161. For a fixed alphabet size and varying file length, the compression rate was largely unchanged. This data suggests
162. that file length does not heavily influence the compression rate. This held true for waterloo and calgary.
163. The alphabet size, however, did result in changes to the compression rate in both tests. The greater the alphabet size,
164. the slower the compression. This makes sense as file length does not influence the tree size and hence the compression,
165. but a wide range of characters increases the tree size, thus decreasing compression rate.

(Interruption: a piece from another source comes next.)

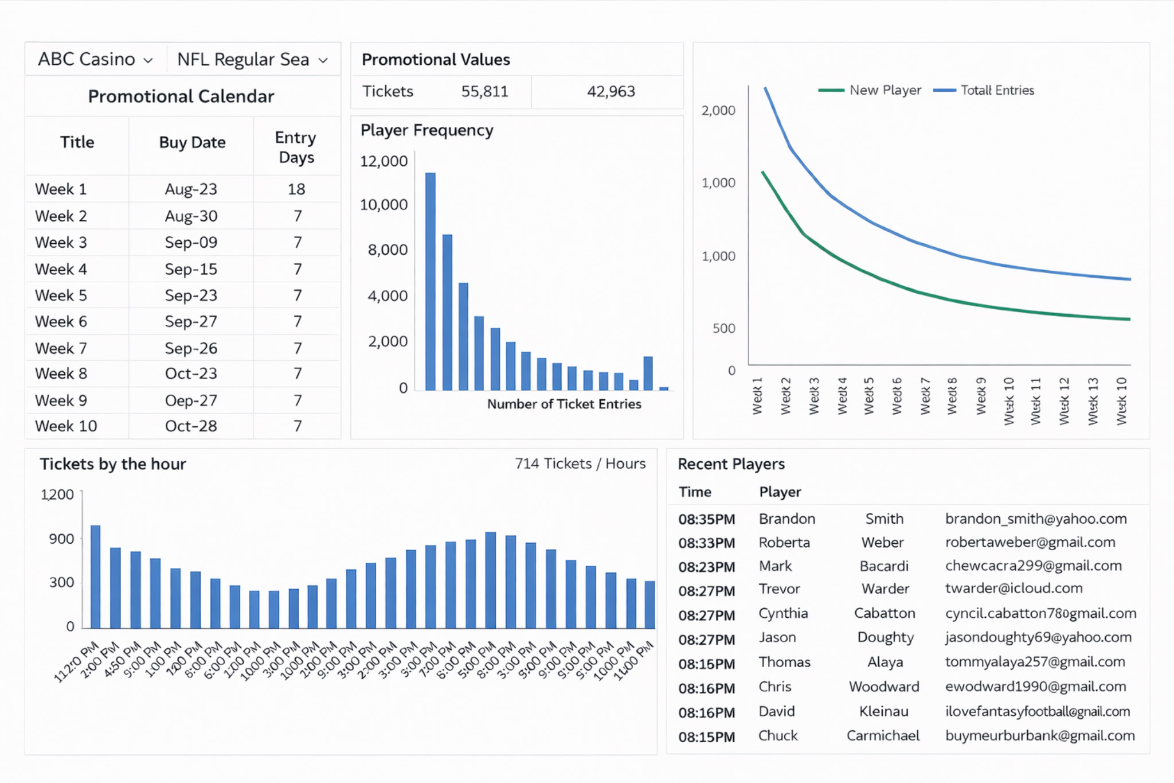
Task: Open brandon_smith@yahoo.com email link
Action: pos(1035,519)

166. Conversely, for time (not shown, but was evaluated in huffviewer), the larger the file length,
167. the greater the time, and time was indifferent with respect to alphabet size. For time, file length matters as it takes
168. more time to traverse the bit stream, but the time to traverse to 0s and 1s is the same regardless of the actual value
169. of the bits.
170.  
171. Problem 3: Text vs. Binary
172.  
173. The Binary files compressed about 21%, while the text compressed about 44%. The Binary files have a wider variety of
174. character use than text files. This results in more branches in the tree and therefore less compression. As the data
175. clearly shows, the more variety in characters, the worse the compression.
176.  
177. Problem 4: Compressing compressed files
178.  
179. Generally, no extra compression is achived by compressing a compressed file again, for our case, it was consistently worse
180. by about .65% every time we tried to comrpess again for the Melville text specifically.

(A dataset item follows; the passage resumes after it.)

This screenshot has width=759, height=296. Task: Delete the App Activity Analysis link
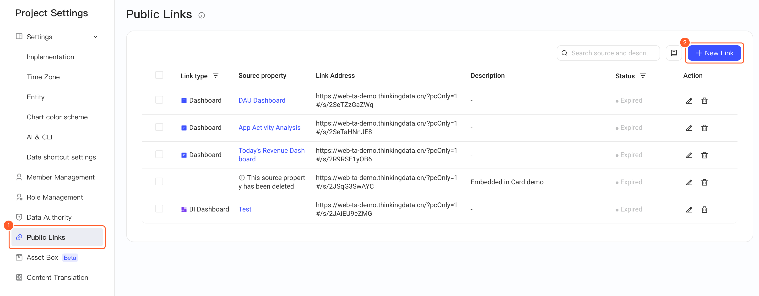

181. For Huffman coding, compressing an already compressed file is inefficient as the second compression will try to
182. compress the header that was written for the first compression. This results in larger files than the original compression.
183. This trend continues as you constantly attempt to compress files that are already compressed by a Huffman method.